> _Records for processing_:
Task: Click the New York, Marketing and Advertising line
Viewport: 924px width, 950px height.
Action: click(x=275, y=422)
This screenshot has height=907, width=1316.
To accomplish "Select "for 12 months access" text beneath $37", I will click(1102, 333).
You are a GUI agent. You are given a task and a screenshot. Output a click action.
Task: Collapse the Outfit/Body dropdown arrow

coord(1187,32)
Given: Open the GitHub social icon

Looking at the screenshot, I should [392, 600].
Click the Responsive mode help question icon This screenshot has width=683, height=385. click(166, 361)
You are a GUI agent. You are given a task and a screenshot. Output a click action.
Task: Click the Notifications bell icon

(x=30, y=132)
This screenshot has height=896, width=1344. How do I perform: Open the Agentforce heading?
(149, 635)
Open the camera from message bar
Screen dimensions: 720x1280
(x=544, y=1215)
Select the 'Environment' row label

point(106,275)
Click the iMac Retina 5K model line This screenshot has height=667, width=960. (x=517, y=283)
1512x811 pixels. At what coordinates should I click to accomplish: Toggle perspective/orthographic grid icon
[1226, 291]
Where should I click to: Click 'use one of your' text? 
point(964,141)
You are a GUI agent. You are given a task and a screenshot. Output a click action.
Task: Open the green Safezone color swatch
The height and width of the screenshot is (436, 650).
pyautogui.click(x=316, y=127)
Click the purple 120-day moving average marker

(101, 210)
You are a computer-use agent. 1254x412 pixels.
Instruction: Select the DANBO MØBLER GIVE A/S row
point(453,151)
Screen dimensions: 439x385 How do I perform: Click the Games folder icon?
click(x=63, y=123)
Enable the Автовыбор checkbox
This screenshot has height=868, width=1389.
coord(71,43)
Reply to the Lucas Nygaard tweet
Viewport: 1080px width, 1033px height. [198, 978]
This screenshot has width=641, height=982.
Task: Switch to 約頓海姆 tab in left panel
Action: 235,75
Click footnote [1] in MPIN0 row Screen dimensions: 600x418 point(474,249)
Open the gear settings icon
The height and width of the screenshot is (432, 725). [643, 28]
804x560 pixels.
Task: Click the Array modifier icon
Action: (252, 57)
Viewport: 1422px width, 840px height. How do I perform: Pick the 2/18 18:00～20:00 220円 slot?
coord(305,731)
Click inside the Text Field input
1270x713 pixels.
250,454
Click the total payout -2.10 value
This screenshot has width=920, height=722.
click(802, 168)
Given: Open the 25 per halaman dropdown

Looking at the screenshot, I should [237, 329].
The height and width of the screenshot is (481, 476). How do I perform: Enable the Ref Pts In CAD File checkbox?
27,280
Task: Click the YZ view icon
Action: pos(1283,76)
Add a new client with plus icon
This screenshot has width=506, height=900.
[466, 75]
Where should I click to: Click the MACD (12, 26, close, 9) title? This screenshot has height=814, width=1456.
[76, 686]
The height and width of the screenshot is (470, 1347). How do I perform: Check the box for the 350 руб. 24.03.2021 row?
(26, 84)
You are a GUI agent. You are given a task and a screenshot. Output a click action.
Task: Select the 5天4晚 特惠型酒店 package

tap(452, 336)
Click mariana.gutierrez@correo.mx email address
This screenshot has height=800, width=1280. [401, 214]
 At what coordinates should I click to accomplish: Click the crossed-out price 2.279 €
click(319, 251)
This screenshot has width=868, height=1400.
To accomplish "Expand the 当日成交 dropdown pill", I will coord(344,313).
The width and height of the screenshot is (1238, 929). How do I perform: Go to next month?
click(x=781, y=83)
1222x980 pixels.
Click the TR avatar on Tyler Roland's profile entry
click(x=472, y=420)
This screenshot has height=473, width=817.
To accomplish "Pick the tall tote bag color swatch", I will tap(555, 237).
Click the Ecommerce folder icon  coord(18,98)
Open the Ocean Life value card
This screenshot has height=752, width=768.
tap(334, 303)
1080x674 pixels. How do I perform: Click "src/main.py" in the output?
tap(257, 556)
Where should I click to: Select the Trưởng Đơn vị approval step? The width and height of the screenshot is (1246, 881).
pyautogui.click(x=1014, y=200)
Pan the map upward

> _Your instructions_:
Starting with the line above that holds "The height and width of the screenshot is (470, 1347)." and stopping with the line that holds "This screenshot has height=473, width=817.", reproduce each line exactly, omitting all other lines.

> _Solution to this task_:
The height and width of the screenshot is (470, 1347). How do I perform: Check the box for the 350 руб. 24.03.2021 row?
(26, 84)
You are a GUI agent. You are given a task and a screenshot. Output a click action.
Task: Select the 5天4晚 特惠型酒店 package

tap(452, 336)
Click mariana.gutierrez@correo.mx email address
This screenshot has height=800, width=1280. [401, 214]
 At what coordinates should I click to accomplish: Click the crossed-out price 2.279 €
click(319, 251)
This screenshot has width=868, height=1400.
To accomplish "Expand the 当日成交 dropdown pill", I will coord(344,313).
The width and height of the screenshot is (1238, 929). How do I perform: Go to next month?
click(x=781, y=83)
1222x980 pixels.
Click the TR avatar on Tyler Roland's profile entry
click(x=472, y=420)
This screenshot has height=473, width=817.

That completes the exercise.